■ **WHAT IS BEING ASKED**:
Could you output the records below as a numbered list, leaving out the blank lines?
==== TASK INPUTS
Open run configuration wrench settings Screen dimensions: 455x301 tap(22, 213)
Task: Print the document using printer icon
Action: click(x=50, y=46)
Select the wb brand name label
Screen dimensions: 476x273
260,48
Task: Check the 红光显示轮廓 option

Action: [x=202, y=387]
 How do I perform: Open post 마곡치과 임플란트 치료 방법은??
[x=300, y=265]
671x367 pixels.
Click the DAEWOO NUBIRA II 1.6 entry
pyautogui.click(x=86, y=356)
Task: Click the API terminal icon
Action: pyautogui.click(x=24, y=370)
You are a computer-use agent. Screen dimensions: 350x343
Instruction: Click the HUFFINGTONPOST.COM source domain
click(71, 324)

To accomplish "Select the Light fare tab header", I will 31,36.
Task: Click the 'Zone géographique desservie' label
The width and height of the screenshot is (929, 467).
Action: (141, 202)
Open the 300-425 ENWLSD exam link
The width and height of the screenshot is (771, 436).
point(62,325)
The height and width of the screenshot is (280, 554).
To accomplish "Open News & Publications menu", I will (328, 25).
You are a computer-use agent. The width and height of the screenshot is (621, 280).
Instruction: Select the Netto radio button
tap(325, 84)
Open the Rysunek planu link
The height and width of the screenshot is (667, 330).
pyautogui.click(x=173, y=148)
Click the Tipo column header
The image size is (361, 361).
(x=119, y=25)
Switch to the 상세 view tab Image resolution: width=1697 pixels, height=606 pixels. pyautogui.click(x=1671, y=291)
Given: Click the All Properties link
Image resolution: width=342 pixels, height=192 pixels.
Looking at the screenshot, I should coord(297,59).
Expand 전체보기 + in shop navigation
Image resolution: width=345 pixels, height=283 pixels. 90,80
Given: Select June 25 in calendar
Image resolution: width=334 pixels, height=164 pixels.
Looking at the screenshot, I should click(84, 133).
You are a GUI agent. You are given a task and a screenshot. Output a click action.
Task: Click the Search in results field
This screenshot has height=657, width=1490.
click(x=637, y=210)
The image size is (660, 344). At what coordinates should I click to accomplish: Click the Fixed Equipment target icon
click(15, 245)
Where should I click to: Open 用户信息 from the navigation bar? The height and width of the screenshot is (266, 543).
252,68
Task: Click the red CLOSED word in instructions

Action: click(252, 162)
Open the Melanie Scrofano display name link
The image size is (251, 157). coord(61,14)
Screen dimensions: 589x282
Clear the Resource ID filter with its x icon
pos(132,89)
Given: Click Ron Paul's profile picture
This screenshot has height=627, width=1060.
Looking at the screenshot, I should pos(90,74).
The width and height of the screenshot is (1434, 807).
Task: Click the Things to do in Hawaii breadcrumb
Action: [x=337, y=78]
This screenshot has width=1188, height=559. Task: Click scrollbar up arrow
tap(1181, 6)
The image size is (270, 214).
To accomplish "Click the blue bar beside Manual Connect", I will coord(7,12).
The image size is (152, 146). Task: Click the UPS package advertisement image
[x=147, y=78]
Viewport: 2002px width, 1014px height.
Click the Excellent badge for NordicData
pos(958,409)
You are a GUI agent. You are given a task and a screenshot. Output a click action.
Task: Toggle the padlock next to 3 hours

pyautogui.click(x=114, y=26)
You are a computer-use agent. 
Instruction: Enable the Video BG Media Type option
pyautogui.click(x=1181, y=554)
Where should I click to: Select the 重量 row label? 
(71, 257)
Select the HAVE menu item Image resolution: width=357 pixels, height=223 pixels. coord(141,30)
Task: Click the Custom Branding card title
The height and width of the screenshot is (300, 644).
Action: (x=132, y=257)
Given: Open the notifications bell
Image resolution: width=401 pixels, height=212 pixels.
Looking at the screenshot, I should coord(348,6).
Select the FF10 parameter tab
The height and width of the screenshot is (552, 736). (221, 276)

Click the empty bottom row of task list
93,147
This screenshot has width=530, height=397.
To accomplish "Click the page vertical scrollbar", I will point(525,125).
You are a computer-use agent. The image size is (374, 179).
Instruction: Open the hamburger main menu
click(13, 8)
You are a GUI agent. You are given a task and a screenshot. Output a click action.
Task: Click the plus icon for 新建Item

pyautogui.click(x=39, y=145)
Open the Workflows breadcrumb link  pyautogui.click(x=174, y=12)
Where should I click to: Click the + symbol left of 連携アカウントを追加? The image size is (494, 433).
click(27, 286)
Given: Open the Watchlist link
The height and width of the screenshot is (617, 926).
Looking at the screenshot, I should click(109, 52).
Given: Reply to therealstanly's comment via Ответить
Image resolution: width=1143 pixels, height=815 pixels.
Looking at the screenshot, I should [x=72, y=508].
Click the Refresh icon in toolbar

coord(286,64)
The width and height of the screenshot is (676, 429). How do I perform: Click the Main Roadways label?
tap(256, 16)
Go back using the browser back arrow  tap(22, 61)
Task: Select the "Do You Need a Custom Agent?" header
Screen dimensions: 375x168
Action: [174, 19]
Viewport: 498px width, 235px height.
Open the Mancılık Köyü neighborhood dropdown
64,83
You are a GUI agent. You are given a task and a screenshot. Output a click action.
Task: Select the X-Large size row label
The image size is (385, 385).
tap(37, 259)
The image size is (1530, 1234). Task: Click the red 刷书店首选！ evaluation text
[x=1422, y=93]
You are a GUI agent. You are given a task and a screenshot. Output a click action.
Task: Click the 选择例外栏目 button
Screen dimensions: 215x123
========
■ **REPLY TO THE TASK**:
1. Open run configuration wrench settings Screen dimensions: 455x301 tap(22, 213)
2. Task: Print the document using printer icon
3. Action: click(x=50, y=46)
4. Select the wb brand name label
5. Screen dimensions: 476x273
6. 260,48
7. Task: Check the 红光显示轮廓 option
8. Action: [x=202, y=387]
9.  How do I perform: Open post 마곡치과 임플란트 치료 방법은??
10. [x=300, y=265]
11. 671x367 pixels.
12. Click the DAEWOO NUBIRA II 1.6 entry
13. pyautogui.click(x=86, y=356)
14. Task: Click the API terminal icon
15. Action: pyautogui.click(x=24, y=370)
16. You are a computer-use agent. Screen dimensions: 350x343
17. Instruction: Click the HUFFINGTONPOST.COM source domain
18. click(71, 324)
19. To accomplish "Select the Light fare tab header", I will 31,36.
20. Task: Click the 'Zone géographique desservie' label
21. The width and height of the screenshot is (929, 467).
22. Action: (141, 202)
23. Open the 300-425 ENWLSD exam link
24. The width and height of the screenshot is (771, 436).
25. point(62,325)
26. The height and width of the screenshot is (280, 554).
27. To accomplish "Open News & Publications menu", I will (328, 25).
28. You are a computer-use agent. The width and height of the screenshot is (621, 280).
29. Instruction: Select the Netto radio button
30. tap(325, 84)
31. Open the Rysunek planu link
32. The height and width of the screenshot is (667, 330).
33. pyautogui.click(x=173, y=148)
34. Click the Tipo column header
35. The image size is (361, 361).
36. (x=119, y=25)
37. Switch to the 상세 view tab Image resolution: width=1697 pixels, height=606 pixels. pyautogui.click(x=1671, y=291)
38. Given: Click the All Properties link
39. Image resolution: width=342 pixels, height=192 pixels.
40. Looking at the screenshot, I should coord(297,59).
41. Expand 전체보기 + in shop navigation
42. Image resolution: width=345 pixels, height=283 pixels. 90,80
43. Given: Select June 25 in calendar
44. Image resolution: width=334 pixels, height=164 pixels.
45. Looking at the screenshot, I should click(84, 133).
46. You are a GUI agent. You are given a task and a screenshot. Output a click action.
47. Task: Click the Search in results field
48. This screenshot has height=657, width=1490.
49. click(x=637, y=210)
50. The image size is (660, 344). At what coordinates should I click to accomplish: Click the Fixed Equipment target icon
51. click(15, 245)
52. Where should I click to: Open 用户信息 from the navigation bar? The height and width of the screenshot is (266, 543).
53. 252,68
54. Task: Click the red CLOSED word in instructions
55. Action: click(252, 162)
56. Open the Melanie Scrofano display name link
57. The image size is (251, 157). coord(61,14)
58. Screen dimensions: 589x282
59. Clear the Resource ID filter with its x icon
60. pos(132,89)
61. Given: Click Ron Paul's profile picture
62. This screenshot has height=627, width=1060.
63. Looking at the screenshot, I should pos(90,74).
64. The width and height of the screenshot is (1434, 807).
65. Task: Click the Things to do in Hawaii breadcrumb
66. Action: [x=337, y=78]
67. This screenshot has width=1188, height=559. Task: Click scrollbar up arrow
68. tap(1181, 6)
69. The image size is (270, 214).
70. To accomplish "Click the blue bar beside Manual Connect", I will coord(7,12).
71. The image size is (152, 146). Task: Click the UPS package advertisement image
72. [x=147, y=78]
73. Viewport: 2002px width, 1014px height.
74. Click the Excellent badge for NordicData
75. pos(958,409)
76. You are a GUI agent. You are given a task and a screenshot. Output a click action.
77. Task: Toggle the padlock next to 3 hours
78. pyautogui.click(x=114, y=26)
79. You are a computer-use agent. 
80. Instruction: Enable the Video BG Media Type option
81. pyautogui.click(x=1181, y=554)
82. Where should I click to: Select the 重量 row label? 
83. (71, 257)
84. Select the HAVE menu item Image resolution: width=357 pixels, height=223 pixels. coord(141,30)
85. Task: Click the Custom Branding card title
86. The height and width of the screenshot is (300, 644).
87. Action: (x=132, y=257)
88. Given: Open the notifications bell
89. Image resolution: width=401 pixels, height=212 pixels.
90. Looking at the screenshot, I should coord(348,6).
91. Select the FF10 parameter tab
92. The height and width of the screenshot is (552, 736). (221, 276)
93. Click the empty bottom row of task list
94. 93,147
95. This screenshot has width=530, height=397.
96. To accomplish "Click the page vertical scrollbar", I will point(525,125).
97. You are a computer-use agent. The image size is (374, 179).
98. Instruction: Open the hamburger main menu
99. click(13, 8)
100. You are a GUI agent. You are given a task and a screenshot. Output a click action.
101. Task: Click the plus icon for 新建Item
102. pyautogui.click(x=39, y=145)
103. Open the Workflows breadcrumb link  pyautogui.click(x=174, y=12)
104. Where should I click to: Click the + symbol left of 連携アカウントを追加? The image size is (494, 433).
105. click(27, 286)
106. Given: Open the Watchlist link
107. The height and width of the screenshot is (617, 926).
108. Looking at the screenshot, I should click(109, 52).
109. Given: Reply to therealstanly's comment via Ответить
110. Image resolution: width=1143 pixels, height=815 pixels.
111. Looking at the screenshot, I should [x=72, y=508].
112. Click the Refresh icon in toolbar
113. coord(286,64)
114. The width and height of the screenshot is (676, 429). How do I perform: Click the Main Roadways label?
115. tap(256, 16)
116. Go back using the browser back arrow  tap(22, 61)
117. Task: Select the "Do You Need a Custom Agent?" header
118. Screen dimensions: 375x168
119. Action: [174, 19]
120. Viewport: 498px width, 235px height.
121. Open the Mancılık Köyü neighborhood dropdown
122. 64,83
123. You are a GUI agent. You are given a task and a screenshot. Output a click action.
124. Task: Select the X-Large size row label
125. The image size is (385, 385).
126. tap(37, 259)
127. The image size is (1530, 1234). Task: Click the red 刷书店首选！ evaluation text
128. [x=1422, y=93]
129. You are a GUI agent. You are given a task and a screenshot. Output a click action.
130. Task: Click the 选择例外栏目 button
131. Screen dimensions: 215x123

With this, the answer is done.